§ **Assignment**
Since the listing below shows pictures, leave them out and write out exactly the lines from the line with "Viewport: 750px width, 430px height." to the line with "the Token Unlocks", both included, and no others.

§ **Material provided**
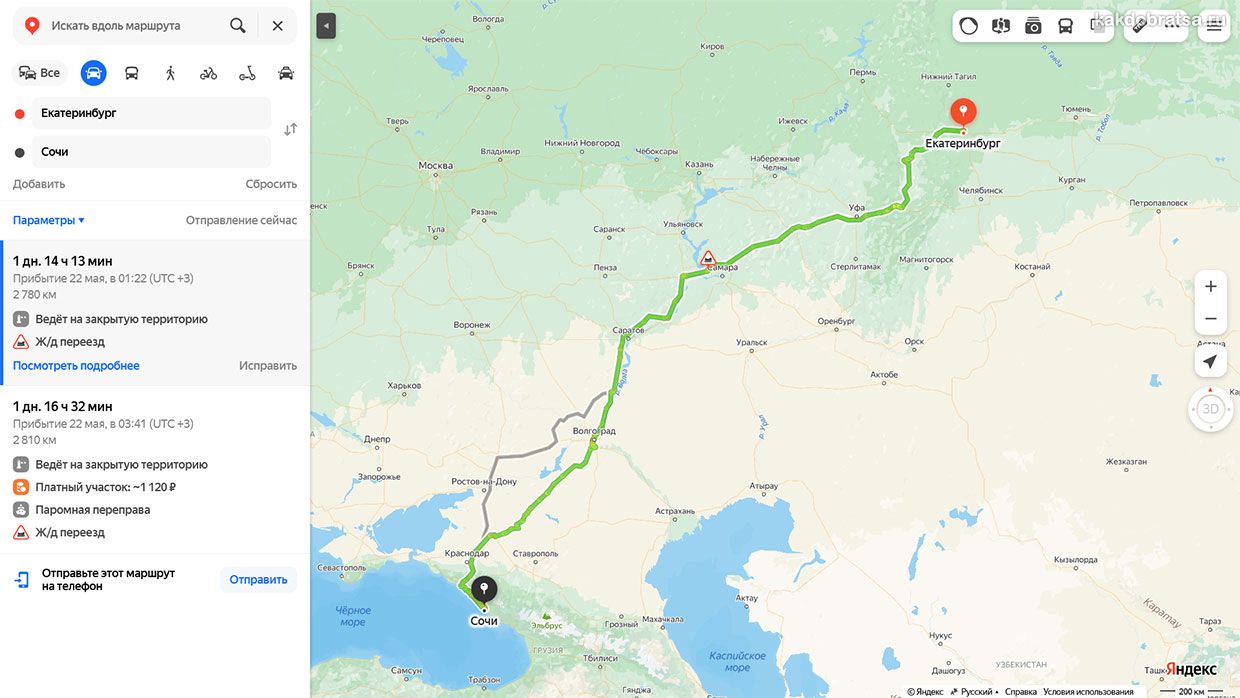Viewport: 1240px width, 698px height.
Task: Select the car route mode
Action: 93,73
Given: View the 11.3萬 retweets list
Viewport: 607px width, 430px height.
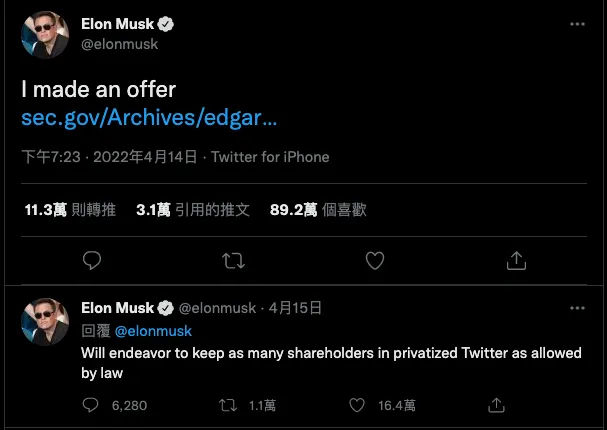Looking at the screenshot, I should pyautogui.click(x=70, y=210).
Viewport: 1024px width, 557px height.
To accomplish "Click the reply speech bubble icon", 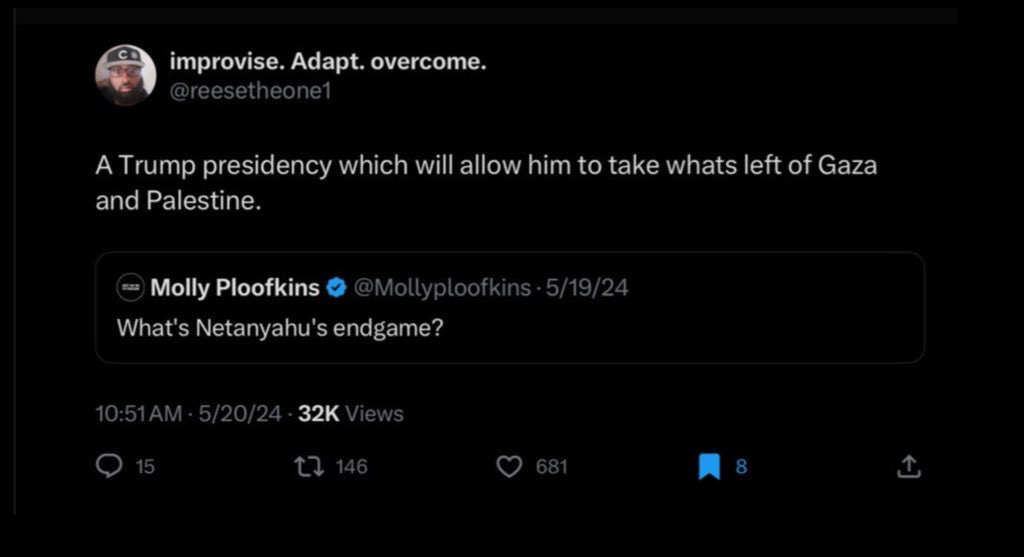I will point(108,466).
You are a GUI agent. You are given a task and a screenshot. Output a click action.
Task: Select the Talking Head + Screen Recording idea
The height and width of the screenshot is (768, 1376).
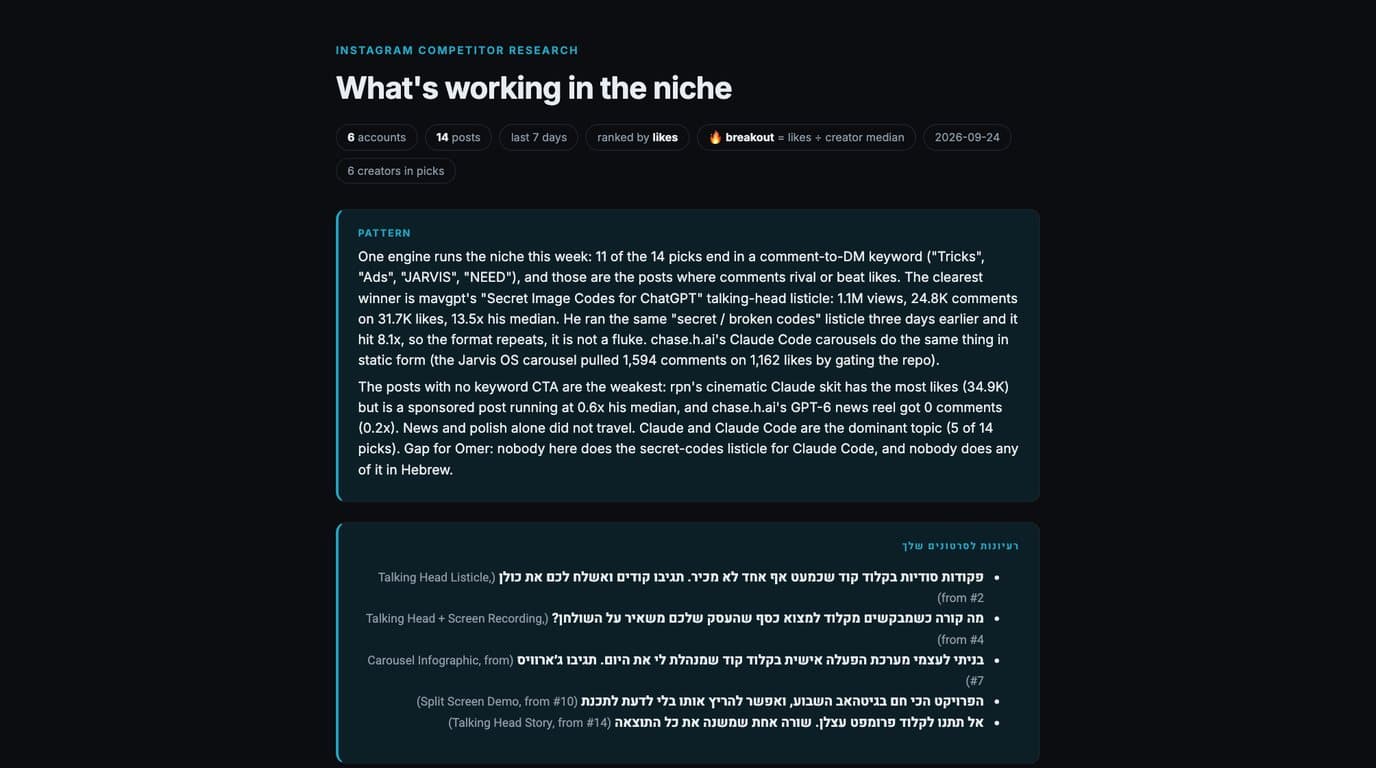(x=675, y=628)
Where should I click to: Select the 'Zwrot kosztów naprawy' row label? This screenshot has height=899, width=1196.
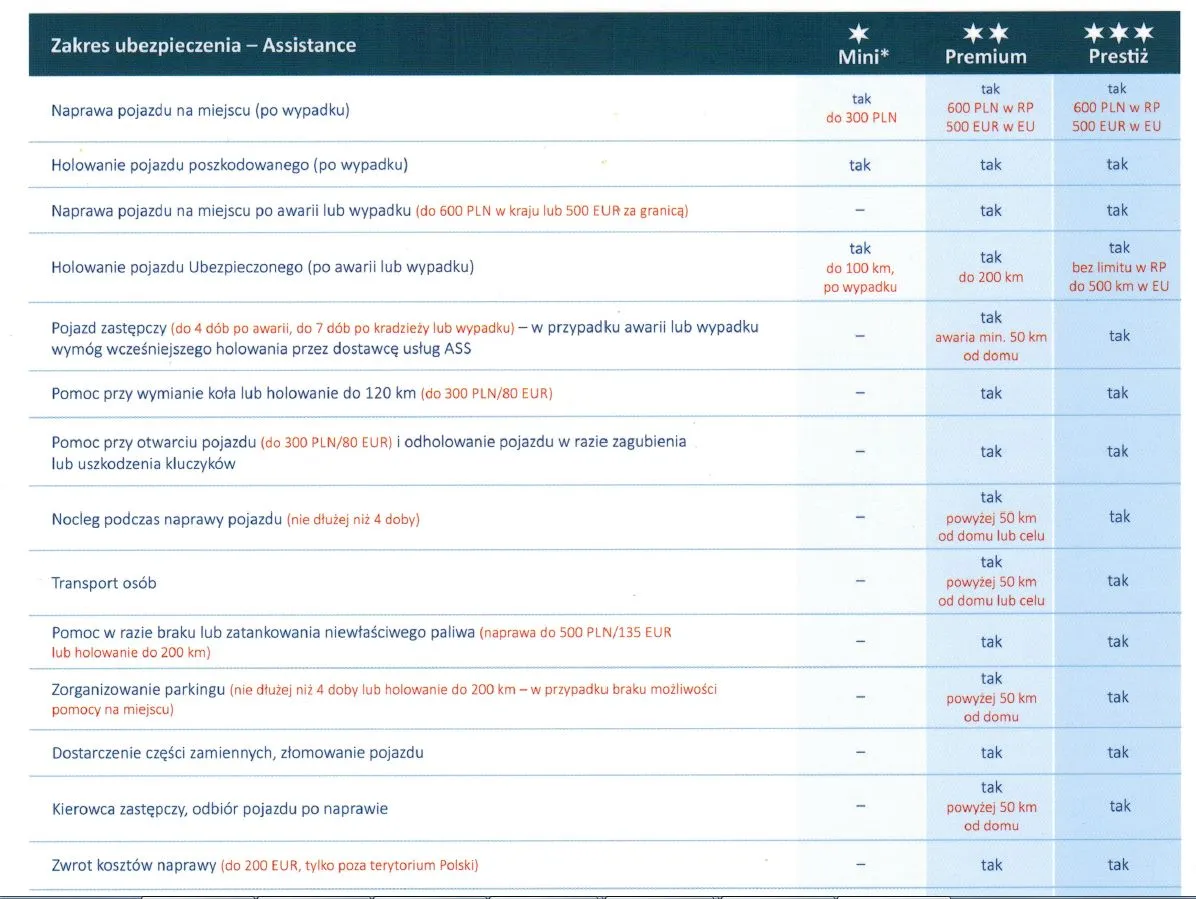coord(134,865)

--

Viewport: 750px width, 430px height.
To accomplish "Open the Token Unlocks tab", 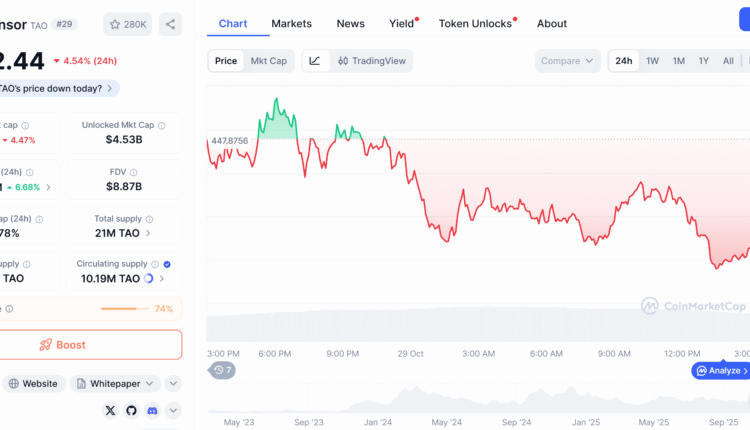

§ **Expected answer**
Viewport: 750px width, 430px height.
To accomplish "Open the Token Unlocks tab", 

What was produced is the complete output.